[Opening DATA section]

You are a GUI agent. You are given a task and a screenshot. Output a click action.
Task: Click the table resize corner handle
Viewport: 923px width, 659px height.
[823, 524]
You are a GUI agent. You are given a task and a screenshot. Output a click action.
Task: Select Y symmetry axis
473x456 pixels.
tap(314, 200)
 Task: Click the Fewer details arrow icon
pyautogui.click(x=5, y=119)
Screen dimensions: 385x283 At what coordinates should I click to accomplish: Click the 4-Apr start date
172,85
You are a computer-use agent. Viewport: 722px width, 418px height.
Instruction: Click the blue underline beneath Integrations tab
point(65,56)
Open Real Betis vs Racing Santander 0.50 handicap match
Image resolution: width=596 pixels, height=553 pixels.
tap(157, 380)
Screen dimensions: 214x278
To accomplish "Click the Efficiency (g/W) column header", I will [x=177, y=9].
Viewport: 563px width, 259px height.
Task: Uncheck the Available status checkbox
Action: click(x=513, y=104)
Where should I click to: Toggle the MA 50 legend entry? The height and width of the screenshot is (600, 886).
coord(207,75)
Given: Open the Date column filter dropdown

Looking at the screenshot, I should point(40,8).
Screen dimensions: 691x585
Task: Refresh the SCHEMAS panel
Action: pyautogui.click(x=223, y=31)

[Closing DATA section]

TASK TO COMPLETE:
Copy back the listing above exactly, but only from the line with "Task: Click the Fewer details arrow icon" through the line with "Screen dimensions: 214x278", both ends included.

EXERCISE RESPONSE:
 Task: Click the Fewer details arrow icon
pyautogui.click(x=5, y=119)
Screen dimensions: 385x283 At what coordinates should I click to accomplish: Click the 4-Apr start date
172,85
You are a computer-use agent. Viewport: 722px width, 418px height.
Instruction: Click the blue underline beneath Integrations tab
point(65,56)
Open Real Betis vs Racing Santander 0.50 handicap match
Image resolution: width=596 pixels, height=553 pixels.
tap(157, 380)
Screen dimensions: 214x278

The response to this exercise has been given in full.